**Work instructions:**
Your response should be a copy of each line in the listing below that includes the word "link".
================
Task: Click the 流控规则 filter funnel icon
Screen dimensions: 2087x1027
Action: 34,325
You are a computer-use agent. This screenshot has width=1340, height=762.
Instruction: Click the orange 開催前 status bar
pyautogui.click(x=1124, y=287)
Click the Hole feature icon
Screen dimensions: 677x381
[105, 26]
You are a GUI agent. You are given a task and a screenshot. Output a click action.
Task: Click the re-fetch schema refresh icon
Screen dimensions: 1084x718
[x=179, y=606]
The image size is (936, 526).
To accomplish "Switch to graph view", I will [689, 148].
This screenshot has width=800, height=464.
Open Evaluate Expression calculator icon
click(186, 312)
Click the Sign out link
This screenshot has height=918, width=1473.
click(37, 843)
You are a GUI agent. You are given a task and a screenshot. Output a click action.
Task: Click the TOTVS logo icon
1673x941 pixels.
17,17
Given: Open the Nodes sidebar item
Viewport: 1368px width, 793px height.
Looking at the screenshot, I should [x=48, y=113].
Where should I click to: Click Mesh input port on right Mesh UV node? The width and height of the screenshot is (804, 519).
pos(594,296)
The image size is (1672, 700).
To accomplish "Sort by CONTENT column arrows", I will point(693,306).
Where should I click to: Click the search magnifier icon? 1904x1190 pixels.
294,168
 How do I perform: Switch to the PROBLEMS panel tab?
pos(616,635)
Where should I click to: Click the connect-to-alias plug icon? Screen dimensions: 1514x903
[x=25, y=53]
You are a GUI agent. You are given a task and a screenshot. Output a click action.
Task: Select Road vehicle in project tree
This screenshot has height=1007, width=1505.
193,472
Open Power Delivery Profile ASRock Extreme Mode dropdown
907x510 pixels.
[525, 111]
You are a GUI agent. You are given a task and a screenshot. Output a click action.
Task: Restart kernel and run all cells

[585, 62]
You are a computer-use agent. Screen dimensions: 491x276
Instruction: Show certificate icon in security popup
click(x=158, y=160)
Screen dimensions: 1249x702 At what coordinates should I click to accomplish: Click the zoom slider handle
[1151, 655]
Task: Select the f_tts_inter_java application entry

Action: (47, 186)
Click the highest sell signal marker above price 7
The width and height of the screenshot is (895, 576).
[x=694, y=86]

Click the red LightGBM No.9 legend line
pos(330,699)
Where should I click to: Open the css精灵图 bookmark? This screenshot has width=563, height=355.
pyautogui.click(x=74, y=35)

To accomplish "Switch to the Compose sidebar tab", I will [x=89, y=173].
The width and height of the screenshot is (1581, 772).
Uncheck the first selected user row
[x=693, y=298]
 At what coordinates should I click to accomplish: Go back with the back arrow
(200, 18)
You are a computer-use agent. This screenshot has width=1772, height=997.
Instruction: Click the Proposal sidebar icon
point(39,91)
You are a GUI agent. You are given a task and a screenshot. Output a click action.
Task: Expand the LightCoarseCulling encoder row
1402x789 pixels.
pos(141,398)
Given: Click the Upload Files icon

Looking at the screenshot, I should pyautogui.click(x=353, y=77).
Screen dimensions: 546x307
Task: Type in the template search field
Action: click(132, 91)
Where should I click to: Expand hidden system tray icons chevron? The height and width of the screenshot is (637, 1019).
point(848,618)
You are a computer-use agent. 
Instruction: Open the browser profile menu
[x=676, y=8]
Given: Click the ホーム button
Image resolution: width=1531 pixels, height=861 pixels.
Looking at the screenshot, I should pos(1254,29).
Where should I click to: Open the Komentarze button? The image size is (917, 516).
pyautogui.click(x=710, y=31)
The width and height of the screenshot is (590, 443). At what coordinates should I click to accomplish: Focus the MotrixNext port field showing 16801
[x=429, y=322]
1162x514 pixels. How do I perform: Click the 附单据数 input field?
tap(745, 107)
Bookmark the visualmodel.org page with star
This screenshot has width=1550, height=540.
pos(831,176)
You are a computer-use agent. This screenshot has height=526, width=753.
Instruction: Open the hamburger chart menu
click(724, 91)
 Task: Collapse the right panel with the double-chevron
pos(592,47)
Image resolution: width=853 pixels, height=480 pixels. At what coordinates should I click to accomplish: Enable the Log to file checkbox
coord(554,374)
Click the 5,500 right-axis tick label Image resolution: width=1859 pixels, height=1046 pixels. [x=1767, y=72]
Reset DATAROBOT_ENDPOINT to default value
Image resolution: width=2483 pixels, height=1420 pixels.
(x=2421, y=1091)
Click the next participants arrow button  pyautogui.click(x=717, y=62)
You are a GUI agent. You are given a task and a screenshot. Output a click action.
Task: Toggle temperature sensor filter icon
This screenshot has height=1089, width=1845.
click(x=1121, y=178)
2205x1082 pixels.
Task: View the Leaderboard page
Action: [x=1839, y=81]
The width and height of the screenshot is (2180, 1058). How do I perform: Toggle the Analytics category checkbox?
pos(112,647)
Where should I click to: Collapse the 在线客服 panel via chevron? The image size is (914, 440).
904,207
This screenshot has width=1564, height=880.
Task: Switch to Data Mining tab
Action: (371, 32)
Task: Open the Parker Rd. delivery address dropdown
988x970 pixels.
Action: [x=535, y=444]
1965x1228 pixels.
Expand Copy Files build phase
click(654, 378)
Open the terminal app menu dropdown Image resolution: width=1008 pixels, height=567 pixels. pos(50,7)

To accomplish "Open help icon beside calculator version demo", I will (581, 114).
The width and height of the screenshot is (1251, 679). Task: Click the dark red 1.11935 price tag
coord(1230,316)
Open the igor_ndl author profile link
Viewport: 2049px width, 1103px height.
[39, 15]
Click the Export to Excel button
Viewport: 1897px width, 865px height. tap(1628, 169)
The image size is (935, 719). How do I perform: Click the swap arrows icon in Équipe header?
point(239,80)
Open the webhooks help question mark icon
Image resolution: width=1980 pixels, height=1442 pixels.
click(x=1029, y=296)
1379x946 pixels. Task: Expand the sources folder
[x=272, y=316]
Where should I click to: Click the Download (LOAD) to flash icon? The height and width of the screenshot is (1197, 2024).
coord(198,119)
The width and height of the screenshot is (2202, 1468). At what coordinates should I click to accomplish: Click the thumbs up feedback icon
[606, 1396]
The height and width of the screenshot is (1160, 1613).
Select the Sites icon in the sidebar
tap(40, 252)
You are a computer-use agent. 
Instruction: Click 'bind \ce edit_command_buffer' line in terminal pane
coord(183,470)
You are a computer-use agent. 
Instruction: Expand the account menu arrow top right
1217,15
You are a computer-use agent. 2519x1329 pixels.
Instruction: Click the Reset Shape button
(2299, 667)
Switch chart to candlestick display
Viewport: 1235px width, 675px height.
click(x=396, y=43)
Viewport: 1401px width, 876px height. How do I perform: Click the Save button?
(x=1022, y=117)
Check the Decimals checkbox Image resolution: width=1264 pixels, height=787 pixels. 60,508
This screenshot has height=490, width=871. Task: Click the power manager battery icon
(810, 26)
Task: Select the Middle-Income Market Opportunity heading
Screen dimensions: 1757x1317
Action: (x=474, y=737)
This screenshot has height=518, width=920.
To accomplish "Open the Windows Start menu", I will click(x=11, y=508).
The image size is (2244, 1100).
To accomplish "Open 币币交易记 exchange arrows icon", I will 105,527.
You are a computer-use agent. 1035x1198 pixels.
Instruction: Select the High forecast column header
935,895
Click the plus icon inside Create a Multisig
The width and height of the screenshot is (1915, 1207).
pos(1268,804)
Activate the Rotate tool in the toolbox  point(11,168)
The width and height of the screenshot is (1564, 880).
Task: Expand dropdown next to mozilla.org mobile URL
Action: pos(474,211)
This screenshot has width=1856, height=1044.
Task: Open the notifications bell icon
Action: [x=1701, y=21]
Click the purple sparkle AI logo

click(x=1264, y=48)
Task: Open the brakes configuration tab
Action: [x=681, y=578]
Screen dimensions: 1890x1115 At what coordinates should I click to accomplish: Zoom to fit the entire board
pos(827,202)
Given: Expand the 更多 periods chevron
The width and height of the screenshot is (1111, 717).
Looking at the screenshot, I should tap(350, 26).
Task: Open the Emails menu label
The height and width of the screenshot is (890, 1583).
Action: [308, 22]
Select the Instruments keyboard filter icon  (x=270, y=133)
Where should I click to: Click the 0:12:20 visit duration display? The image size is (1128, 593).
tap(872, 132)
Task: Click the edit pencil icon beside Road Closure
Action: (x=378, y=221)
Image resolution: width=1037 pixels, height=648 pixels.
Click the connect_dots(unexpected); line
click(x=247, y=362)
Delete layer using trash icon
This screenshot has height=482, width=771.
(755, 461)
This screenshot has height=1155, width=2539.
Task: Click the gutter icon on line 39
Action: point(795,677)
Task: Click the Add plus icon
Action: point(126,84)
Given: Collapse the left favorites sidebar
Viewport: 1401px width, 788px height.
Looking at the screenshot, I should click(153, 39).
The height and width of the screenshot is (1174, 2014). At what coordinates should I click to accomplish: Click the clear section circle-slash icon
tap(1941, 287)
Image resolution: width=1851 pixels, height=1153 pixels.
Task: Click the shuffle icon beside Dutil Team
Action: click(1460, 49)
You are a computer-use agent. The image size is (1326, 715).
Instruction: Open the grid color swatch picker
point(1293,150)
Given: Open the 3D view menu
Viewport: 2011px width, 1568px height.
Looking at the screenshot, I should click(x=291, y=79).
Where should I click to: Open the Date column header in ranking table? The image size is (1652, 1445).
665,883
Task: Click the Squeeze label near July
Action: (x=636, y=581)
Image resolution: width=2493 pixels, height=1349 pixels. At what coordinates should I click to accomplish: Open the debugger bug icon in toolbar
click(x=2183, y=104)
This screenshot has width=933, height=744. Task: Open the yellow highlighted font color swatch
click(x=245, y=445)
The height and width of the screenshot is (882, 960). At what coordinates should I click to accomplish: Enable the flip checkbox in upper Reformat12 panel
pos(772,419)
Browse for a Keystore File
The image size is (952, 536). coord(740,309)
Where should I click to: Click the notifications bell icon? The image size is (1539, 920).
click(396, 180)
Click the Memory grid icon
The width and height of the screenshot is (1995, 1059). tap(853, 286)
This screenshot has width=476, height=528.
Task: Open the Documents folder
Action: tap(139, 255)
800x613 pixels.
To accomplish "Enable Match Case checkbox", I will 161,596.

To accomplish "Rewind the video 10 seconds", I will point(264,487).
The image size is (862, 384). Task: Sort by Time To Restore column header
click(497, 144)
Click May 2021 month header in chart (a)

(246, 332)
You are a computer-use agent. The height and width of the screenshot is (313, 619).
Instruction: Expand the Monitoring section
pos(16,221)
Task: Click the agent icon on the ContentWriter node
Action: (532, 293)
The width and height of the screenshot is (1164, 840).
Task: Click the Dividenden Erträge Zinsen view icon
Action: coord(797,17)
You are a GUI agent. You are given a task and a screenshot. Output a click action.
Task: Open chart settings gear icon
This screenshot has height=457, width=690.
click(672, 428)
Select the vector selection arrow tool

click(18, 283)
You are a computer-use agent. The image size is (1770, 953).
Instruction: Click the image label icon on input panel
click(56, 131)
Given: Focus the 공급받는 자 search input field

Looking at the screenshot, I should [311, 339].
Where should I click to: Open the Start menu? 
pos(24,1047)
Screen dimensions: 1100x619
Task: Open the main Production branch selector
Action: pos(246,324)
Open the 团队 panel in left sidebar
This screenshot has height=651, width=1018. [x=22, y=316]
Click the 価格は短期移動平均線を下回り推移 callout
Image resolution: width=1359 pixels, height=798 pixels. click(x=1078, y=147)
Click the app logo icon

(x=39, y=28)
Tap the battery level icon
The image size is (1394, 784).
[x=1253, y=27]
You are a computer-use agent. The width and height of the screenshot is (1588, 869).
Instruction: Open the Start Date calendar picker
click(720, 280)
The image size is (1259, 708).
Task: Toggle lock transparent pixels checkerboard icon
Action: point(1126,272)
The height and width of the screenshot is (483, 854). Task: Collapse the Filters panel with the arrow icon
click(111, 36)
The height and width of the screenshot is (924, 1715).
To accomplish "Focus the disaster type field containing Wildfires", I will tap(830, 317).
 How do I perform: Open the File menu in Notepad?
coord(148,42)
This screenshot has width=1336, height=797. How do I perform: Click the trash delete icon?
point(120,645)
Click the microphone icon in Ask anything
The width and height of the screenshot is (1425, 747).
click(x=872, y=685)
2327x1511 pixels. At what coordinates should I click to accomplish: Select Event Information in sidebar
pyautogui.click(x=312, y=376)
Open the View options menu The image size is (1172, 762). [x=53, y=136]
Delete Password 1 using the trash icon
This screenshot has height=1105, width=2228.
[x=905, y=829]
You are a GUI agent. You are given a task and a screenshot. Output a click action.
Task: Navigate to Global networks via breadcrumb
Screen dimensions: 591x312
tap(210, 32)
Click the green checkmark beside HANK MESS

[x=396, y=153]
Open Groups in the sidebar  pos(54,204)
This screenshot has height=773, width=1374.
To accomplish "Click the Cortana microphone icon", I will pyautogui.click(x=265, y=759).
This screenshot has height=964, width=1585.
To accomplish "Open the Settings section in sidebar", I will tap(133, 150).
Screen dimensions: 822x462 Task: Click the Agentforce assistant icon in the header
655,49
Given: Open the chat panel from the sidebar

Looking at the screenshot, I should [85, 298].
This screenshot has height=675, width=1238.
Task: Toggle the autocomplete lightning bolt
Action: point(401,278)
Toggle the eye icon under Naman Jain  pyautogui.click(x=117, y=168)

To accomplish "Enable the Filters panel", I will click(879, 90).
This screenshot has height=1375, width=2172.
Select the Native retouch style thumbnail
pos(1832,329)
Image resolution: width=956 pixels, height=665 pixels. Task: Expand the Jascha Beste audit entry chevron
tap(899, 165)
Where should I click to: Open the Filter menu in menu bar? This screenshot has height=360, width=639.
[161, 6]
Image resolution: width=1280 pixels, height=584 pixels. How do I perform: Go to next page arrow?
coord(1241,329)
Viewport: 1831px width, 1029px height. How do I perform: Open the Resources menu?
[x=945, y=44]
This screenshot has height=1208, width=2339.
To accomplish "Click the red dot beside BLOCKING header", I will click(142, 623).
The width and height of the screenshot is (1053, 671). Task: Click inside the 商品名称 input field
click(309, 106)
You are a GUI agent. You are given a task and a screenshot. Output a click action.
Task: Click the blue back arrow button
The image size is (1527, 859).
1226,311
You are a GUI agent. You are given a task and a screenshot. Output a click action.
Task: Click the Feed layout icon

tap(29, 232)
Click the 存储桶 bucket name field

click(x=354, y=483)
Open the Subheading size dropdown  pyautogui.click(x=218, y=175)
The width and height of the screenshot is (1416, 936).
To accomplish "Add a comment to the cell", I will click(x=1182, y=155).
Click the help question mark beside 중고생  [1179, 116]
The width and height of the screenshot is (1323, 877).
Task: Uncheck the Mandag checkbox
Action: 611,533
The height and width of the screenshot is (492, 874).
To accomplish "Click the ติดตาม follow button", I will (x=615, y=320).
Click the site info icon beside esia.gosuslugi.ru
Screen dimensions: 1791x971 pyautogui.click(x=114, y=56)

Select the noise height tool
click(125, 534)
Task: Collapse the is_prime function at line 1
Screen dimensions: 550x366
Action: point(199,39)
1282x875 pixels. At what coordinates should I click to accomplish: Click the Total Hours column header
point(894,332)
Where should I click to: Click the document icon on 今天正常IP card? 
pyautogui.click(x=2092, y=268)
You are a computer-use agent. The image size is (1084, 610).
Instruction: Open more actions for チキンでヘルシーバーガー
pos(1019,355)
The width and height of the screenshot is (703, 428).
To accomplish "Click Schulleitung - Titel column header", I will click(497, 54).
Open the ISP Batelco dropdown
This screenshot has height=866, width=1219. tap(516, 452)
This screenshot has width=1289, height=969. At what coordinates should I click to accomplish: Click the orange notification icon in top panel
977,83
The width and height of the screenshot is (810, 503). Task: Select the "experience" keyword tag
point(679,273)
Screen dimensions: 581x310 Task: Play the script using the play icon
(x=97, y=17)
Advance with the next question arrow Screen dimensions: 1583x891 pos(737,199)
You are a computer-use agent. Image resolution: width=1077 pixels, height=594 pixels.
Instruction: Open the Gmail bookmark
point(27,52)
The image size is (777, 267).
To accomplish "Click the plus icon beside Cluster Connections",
================
**Problem solution:**
Click the Sign out link
Open the igor_ndl author profile link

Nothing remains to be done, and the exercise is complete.